The developer, OB Frank Properties, is working with city and Department of Ecology officials to remove debris and clean up the contaminated soil. Dale Frank Jr., listed in city documents as the property owner, could not be reached for comment.
“We have inspected the site and reviewed the steps taken so far,” Department of Ecology spokesman Larry Altose wrote in an e-mail. “The contaminated material is properly isolated and secure.”
Within 90 days, the agency’s Toxics Cleanup Program will conduct an investigation of the contaminated site. The findings could lead to the ecology department placing the site on a list of hazardous sites, a list of confirmed and suspected contaminated sites or both lists.

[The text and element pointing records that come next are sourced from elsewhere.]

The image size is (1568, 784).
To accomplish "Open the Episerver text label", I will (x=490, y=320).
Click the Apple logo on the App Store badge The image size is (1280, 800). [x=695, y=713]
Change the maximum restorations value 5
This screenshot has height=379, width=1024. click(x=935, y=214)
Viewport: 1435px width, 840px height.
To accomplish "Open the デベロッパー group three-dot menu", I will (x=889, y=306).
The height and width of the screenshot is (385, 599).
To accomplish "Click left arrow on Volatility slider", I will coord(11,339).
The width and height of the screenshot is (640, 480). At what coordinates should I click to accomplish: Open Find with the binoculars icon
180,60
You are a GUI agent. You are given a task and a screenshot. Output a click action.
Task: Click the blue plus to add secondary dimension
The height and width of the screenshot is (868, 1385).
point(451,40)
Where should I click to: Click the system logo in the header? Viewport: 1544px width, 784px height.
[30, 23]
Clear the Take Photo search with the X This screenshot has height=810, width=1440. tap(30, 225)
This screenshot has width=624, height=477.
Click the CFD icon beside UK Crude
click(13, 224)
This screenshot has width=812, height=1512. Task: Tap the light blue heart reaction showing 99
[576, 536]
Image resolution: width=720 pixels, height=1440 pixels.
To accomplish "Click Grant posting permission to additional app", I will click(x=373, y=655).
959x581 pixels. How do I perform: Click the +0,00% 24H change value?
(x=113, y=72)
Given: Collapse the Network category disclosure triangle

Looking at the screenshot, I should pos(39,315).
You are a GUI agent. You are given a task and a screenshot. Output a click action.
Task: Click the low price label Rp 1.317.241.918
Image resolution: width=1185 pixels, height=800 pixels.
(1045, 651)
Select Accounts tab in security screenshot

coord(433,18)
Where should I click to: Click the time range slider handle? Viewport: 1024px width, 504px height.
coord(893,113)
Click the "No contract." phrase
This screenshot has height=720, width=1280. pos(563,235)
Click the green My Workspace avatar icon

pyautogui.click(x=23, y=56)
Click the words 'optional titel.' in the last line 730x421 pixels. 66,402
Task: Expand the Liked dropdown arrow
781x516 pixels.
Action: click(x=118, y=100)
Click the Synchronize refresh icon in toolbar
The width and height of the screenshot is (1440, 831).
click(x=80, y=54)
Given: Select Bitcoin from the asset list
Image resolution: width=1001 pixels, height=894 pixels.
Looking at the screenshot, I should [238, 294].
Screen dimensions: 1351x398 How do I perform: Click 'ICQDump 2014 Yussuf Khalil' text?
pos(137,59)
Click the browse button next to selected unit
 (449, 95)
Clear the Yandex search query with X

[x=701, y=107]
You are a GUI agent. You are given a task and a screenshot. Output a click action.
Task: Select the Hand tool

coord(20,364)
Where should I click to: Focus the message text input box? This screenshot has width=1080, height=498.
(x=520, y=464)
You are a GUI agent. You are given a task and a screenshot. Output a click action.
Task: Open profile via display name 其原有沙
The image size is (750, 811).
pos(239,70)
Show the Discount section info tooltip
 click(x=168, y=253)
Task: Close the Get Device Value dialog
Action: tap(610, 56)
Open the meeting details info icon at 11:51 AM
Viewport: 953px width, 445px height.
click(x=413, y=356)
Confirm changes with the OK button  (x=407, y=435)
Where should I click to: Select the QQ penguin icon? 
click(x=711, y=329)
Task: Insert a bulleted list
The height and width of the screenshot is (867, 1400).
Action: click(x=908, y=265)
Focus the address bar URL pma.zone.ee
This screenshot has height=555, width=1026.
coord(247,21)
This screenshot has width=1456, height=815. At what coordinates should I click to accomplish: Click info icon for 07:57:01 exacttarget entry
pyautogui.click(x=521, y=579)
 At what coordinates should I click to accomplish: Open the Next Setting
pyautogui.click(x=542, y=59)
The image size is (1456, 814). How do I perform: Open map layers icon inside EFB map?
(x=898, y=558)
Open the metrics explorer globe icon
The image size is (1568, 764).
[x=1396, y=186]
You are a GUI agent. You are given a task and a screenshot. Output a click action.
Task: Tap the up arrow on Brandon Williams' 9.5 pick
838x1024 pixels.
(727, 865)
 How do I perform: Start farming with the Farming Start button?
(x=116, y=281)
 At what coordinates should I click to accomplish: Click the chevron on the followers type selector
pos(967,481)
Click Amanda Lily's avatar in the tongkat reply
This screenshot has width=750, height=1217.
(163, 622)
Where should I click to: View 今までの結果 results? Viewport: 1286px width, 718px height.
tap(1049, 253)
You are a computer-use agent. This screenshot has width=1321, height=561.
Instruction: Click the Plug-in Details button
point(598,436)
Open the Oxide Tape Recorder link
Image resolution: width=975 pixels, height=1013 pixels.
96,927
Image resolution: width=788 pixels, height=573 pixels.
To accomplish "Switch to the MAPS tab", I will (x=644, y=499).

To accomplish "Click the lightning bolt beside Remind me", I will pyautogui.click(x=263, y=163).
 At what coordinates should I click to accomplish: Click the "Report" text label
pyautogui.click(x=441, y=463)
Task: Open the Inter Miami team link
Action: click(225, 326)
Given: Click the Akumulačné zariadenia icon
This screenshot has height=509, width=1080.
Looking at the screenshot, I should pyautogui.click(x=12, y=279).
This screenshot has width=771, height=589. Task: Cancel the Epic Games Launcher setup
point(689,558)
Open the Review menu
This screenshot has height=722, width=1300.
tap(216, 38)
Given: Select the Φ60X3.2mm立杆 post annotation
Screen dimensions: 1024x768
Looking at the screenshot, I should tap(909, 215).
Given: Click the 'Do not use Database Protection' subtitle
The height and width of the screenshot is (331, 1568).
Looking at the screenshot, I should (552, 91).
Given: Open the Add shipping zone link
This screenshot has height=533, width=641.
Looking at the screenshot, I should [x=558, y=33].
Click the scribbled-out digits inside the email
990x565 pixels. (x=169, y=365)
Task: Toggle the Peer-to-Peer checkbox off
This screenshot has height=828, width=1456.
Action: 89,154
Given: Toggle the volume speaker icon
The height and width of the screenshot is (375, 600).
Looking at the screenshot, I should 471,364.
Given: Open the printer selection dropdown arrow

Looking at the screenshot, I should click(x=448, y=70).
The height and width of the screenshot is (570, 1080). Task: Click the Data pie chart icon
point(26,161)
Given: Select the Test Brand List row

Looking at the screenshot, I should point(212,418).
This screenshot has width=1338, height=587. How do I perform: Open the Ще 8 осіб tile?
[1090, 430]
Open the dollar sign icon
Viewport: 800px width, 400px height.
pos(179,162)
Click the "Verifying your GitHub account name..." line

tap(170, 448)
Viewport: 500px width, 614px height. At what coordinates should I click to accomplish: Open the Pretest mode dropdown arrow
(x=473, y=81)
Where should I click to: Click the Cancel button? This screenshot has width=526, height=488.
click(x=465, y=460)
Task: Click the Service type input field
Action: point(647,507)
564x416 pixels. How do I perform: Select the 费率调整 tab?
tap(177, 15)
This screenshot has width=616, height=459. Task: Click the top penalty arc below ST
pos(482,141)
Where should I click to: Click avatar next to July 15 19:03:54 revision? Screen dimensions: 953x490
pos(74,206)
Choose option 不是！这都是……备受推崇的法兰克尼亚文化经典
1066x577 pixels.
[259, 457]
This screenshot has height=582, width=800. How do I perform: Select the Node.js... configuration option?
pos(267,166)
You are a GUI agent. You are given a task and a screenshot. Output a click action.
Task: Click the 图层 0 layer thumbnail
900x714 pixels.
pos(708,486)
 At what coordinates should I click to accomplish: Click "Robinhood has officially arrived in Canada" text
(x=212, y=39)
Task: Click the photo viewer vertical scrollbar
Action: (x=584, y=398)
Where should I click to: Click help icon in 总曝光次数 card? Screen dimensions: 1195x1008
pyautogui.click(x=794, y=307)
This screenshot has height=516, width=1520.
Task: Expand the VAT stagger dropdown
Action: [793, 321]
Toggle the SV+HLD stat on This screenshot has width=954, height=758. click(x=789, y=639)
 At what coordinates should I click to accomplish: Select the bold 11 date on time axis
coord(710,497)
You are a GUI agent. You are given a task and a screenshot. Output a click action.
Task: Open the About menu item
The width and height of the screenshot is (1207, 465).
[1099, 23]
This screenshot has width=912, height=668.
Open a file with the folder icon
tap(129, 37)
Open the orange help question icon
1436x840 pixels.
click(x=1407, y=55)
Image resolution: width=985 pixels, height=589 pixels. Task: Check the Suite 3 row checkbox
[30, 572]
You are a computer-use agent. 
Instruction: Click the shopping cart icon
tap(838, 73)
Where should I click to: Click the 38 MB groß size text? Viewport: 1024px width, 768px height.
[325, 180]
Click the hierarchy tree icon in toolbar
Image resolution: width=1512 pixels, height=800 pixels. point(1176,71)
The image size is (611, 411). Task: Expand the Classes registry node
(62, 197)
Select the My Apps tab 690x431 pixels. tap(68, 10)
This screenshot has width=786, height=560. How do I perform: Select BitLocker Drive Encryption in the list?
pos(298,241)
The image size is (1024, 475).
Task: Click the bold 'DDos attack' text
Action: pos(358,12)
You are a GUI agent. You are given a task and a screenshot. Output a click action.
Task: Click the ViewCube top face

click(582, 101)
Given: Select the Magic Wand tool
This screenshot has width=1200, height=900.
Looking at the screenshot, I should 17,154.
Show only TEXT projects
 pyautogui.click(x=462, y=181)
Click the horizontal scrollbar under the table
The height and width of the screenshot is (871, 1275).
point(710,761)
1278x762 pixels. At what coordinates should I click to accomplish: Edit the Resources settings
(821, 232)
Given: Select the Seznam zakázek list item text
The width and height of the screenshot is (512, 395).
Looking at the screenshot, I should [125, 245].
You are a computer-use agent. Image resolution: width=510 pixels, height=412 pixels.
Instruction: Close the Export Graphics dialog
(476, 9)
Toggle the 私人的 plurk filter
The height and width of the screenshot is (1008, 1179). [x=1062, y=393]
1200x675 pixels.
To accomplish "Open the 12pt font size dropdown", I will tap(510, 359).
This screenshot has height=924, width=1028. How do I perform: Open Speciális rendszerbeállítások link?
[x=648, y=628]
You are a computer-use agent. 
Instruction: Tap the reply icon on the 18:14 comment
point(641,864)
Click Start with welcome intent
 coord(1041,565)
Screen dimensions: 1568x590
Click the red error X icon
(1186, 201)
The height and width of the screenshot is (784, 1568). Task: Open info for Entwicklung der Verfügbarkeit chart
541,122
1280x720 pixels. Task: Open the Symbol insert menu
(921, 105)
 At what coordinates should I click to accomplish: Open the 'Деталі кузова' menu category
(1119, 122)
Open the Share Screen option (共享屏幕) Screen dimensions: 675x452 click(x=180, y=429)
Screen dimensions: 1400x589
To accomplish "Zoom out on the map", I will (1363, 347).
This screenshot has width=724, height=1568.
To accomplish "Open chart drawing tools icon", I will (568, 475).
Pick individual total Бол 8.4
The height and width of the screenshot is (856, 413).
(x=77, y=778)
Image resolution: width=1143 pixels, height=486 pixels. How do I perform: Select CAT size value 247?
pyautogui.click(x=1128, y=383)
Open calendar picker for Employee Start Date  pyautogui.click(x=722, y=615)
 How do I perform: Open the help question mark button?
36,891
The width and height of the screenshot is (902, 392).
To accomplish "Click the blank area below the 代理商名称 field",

In the meantime, however, the property owner may proceed with an independent cleanup without waiting for the state investigation. The property owner may submit a request, backed by data, for the ecology department to determine whether the site requires further cleanup.
The owner or consultant provided the ecology department with data from soil samples taken at the site, Altose wrote.
Plans for Overlake Center call for seven buildings and about 115,000 square feet for tenants. Overlake Medical Center Issaquah will be the main tenant of the completed project. Other tenants will include Bartell Drugs and 24 Hour Fitness.
“So far, it doesn’t affect any of our timelines,” Johnson said.
Cleanup could slow construction, Brock said. In November, the medical center announced it would move into the new development by summer.
“Any delay now is going to cost them time on the other end,” Brock said.